10. November 2023.13:49
Flowers were laid by family members and city officials to commemorate the deaths of nine people, including five children, in an artillery attack on the Otoka neighbourhood of Sarajevo in November 1993.

This post is also available in: Bosnian

Flowers laid in front of a monument at the spot where the massacre happened. Photo: BIRN

A ceremony was held on Victims of Fascism Street in the Otoka neighbourhood of Sarajevo on Friday, marking the 30th anniversary of the deaths of nine people who were killed when three mortar shells were fired from positions held by the Bosnian Serb Army.

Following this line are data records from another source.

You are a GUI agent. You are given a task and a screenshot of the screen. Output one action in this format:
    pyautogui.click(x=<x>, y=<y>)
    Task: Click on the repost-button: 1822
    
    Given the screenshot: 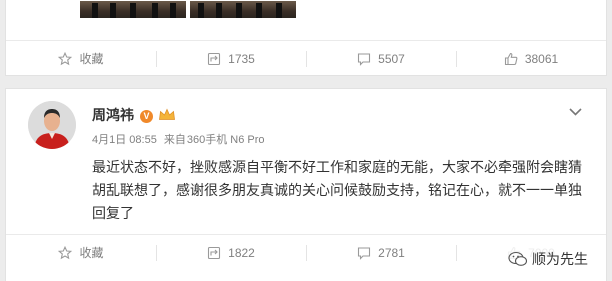 What is the action you would take?
    pyautogui.click(x=231, y=252)
    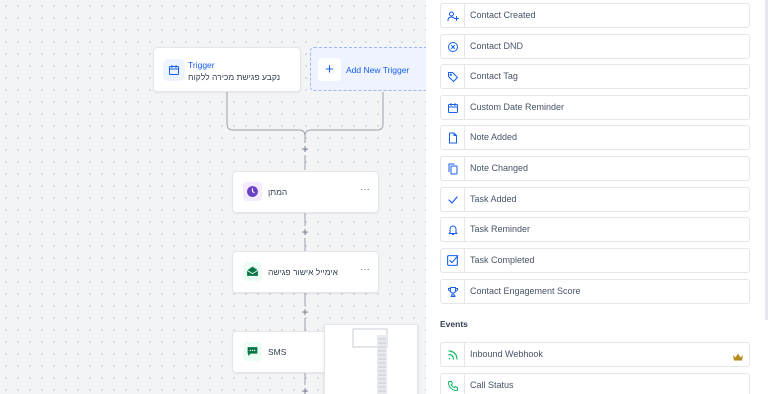  Describe the element at coordinates (595, 354) in the screenshot. I see `event-option-inbound-webhook: Inbound Webhook` at that location.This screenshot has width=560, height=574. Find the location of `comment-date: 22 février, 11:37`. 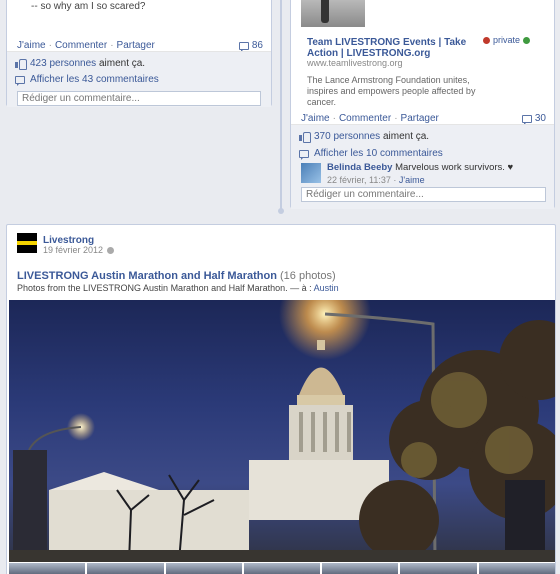

comment-date: 22 février, 11:37 is located at coordinates (359, 180).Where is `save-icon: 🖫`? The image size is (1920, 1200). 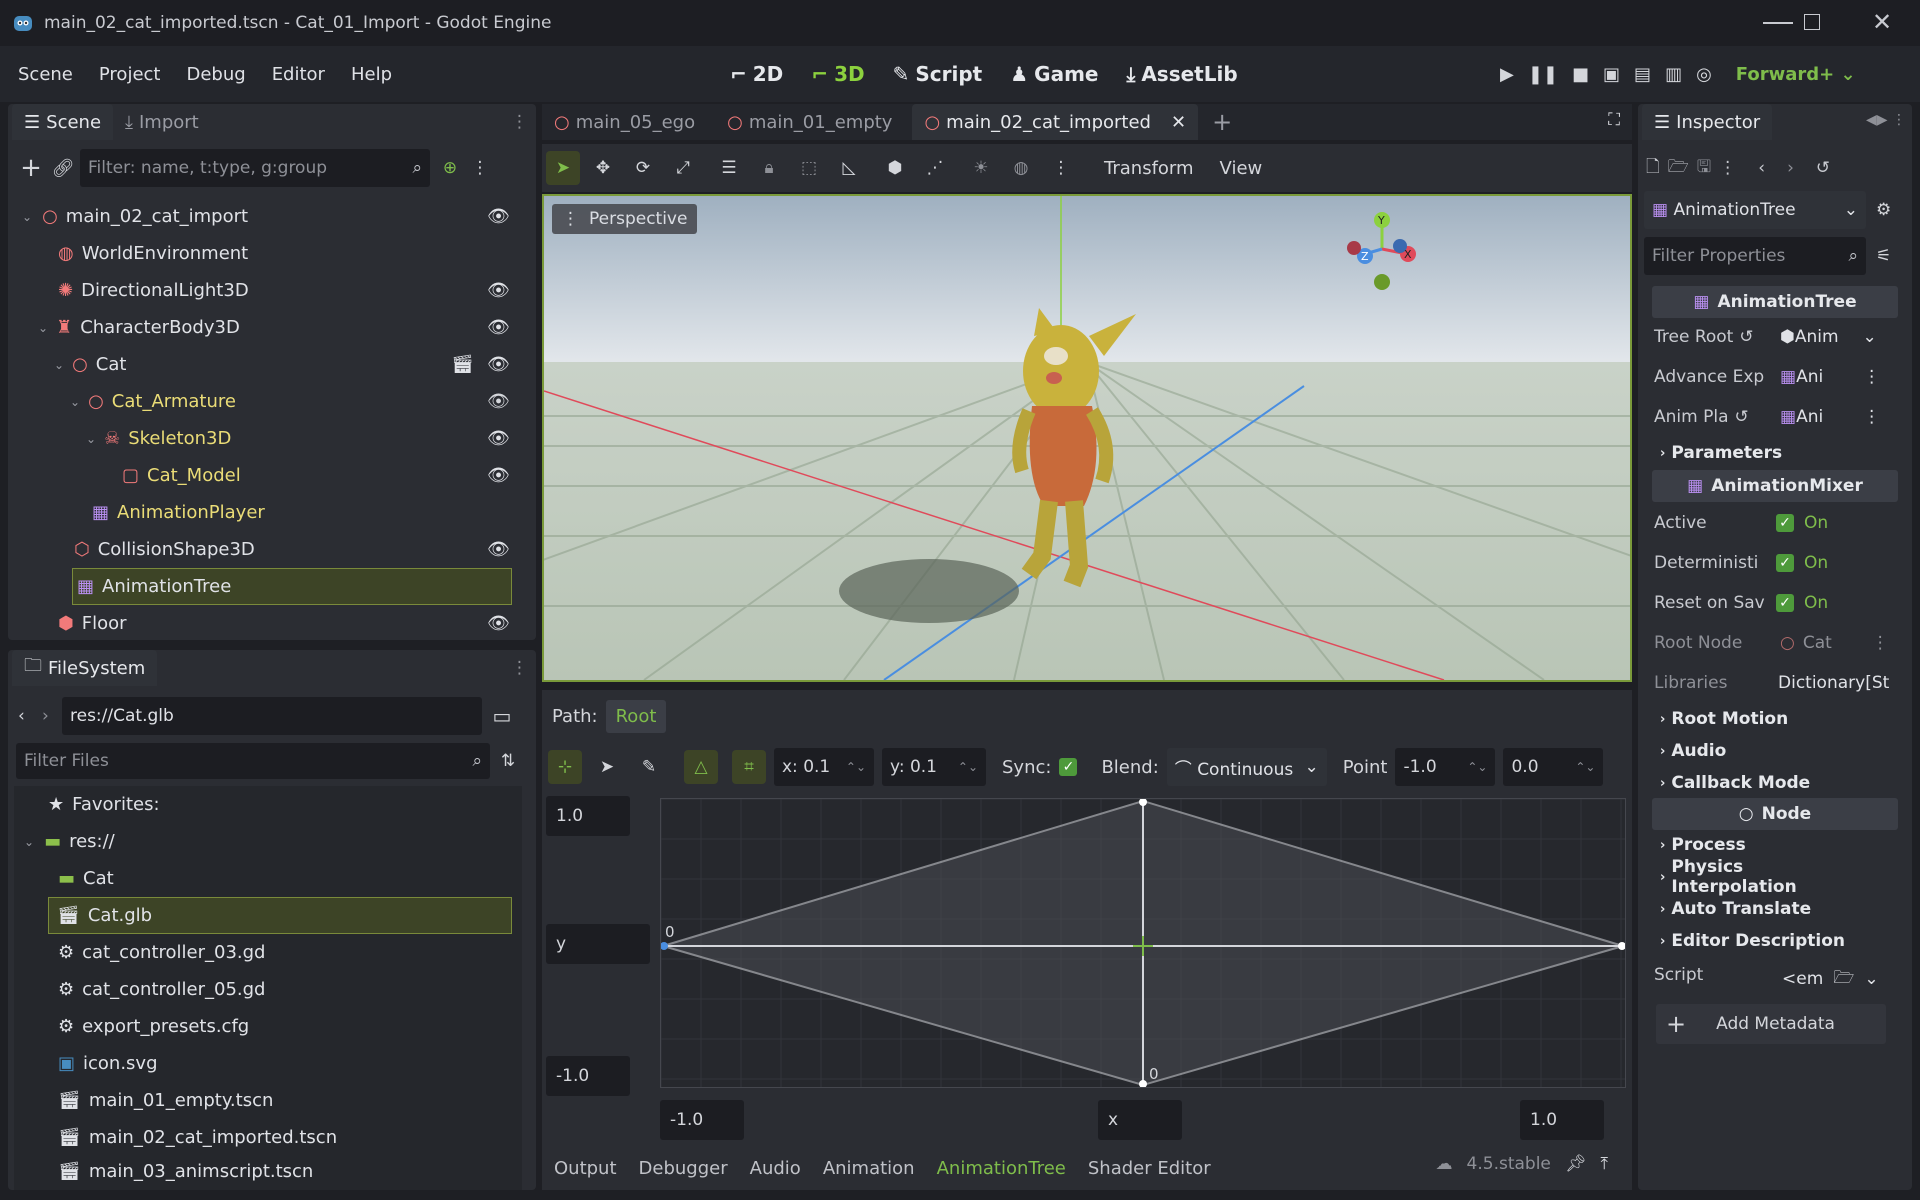 save-icon: 🖫 is located at coordinates (1704, 168).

Five of the dead were children; 38 other people were also injured in the attack on November 10, 1993.

Attending the ceremony were relatives of the victims, including Sevala Heco, who lost her daughter Amina, who was eight at the time.

“As the elderly say, all injuries are close to your heart, but when a child is concerned, you can never live as you lived before, but I still say that I am all my friends are continuing to live, with God’s help, but not in the way they should live,” Heco said.

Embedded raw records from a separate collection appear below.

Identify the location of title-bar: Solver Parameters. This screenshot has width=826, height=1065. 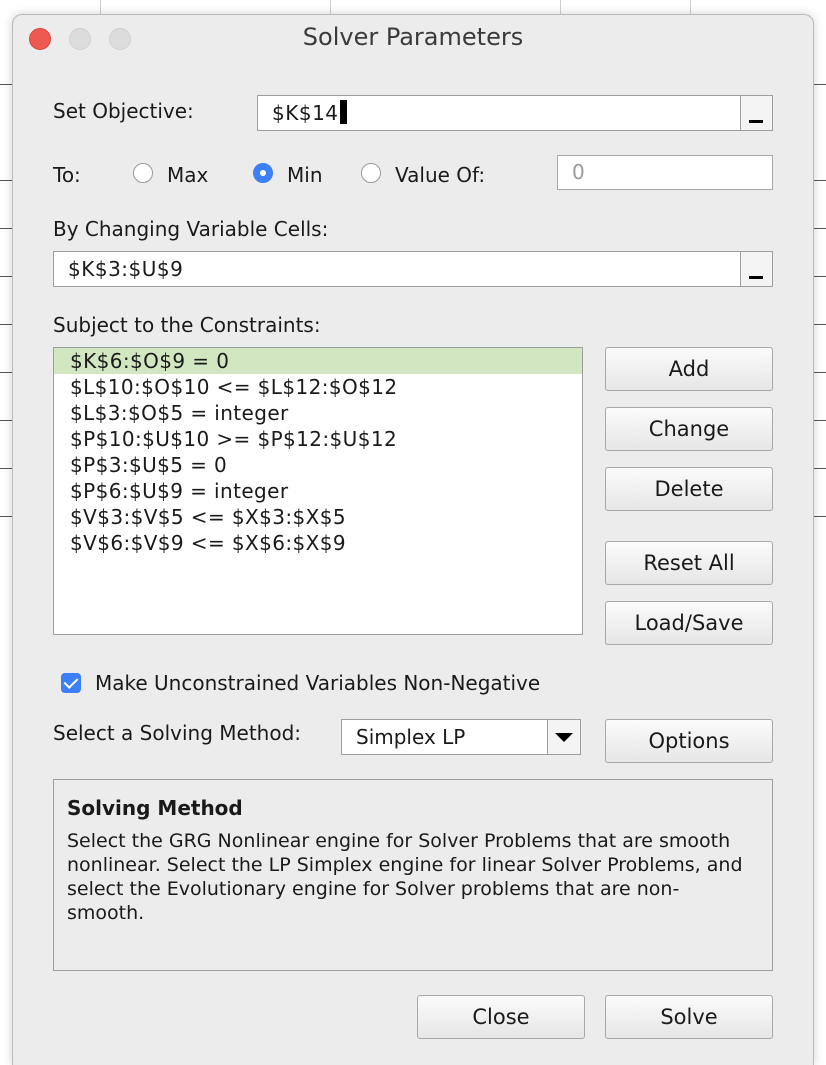
(413, 38).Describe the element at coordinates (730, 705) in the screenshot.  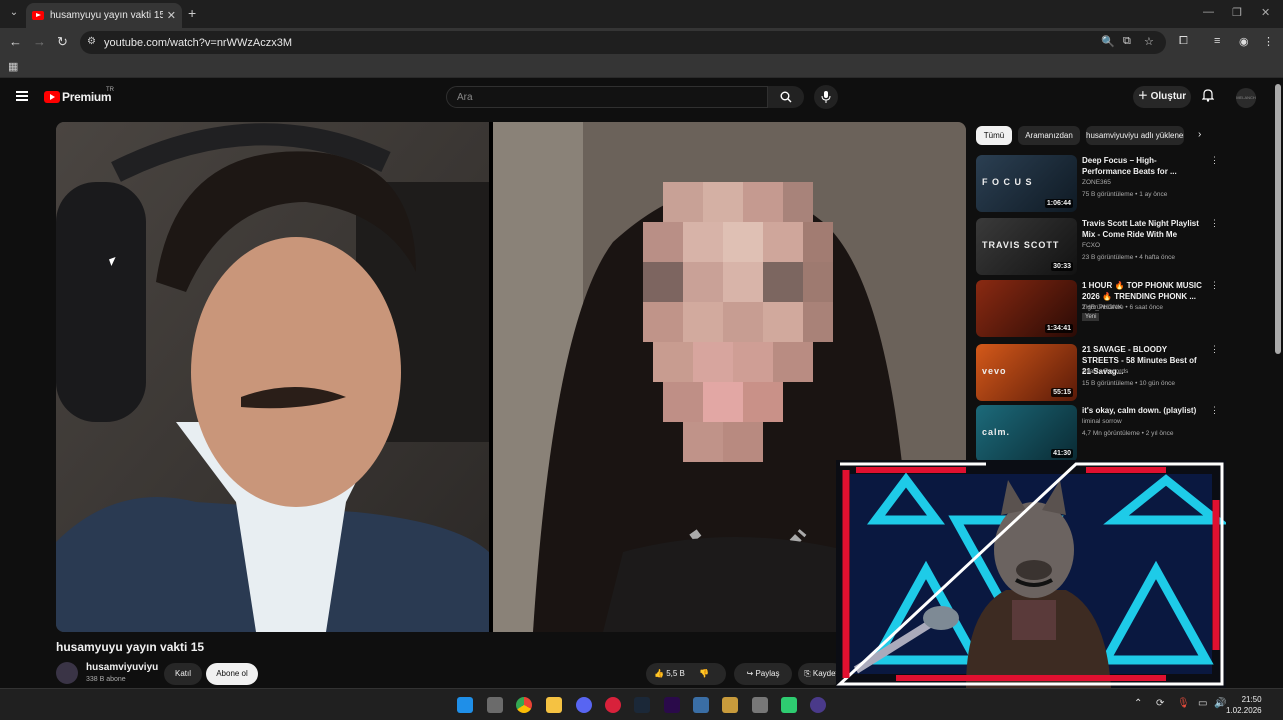
I see `league-icon` at that location.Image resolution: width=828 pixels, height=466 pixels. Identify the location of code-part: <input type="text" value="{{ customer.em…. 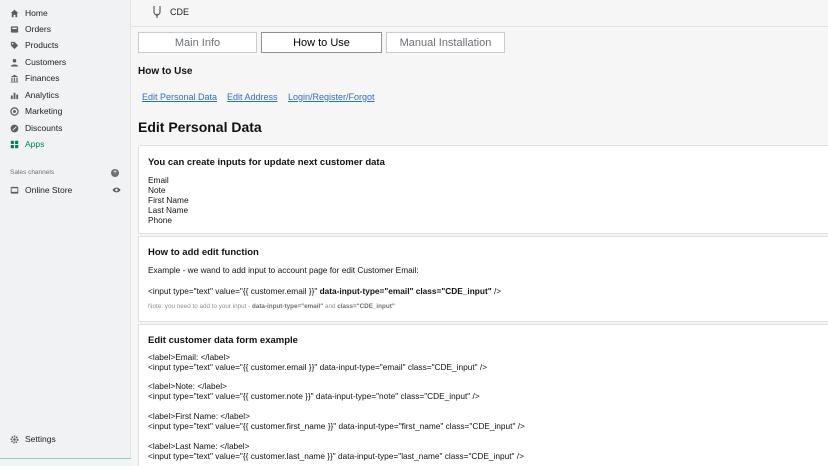
(234, 291).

“Every time I laugh louder, the image of someone who is no longer with me appears before my eyes,” she added.

Darko Minic, a representative of the Otoka local community authority, said that the massacre caused grief all over Bosnia and Herzegovina as well as in the neighbourhood.

“Those children would have been grown-up people now, people with families and their own children,” Minic said.

The commemoration was attended by representatives of Sarajevo Canton, City of Sarajevo and the Novi Grad Municipality, as well as pupils from various local schools and kindergartens and representatives of war victims’ associations.

Elma Geko, Slavojka Govedarica, Semir Haseta, Amina Heco, Ajdin Hodzic, Ibrahim Huskic, Vinko Loncar, Silvijo Macorovic and Bozidar Suka were killed in the artillery attack on Otoka.

They were among more than 11,000 Sarajevans, including around 1,600 children, who were killed during the 44-month siege of the capital.

Wartime Bosnian Serb political and military leaders Radovan Karadzic and Ratko Mladic, as well as the commander of the Bosnian Serb Army’s Sarajevo-Romanija Corps, Stanislav Galic, were sentenced to life imprisonment for waging a campaign of terror against Sarajevo’s civilian population through sniper and artillery attacks.

Dragomir Milosevic, who also commanded the Sarajevo-Romanija Corps, was sentenced to 29 years for terrorising the civilian population during the siege of the city.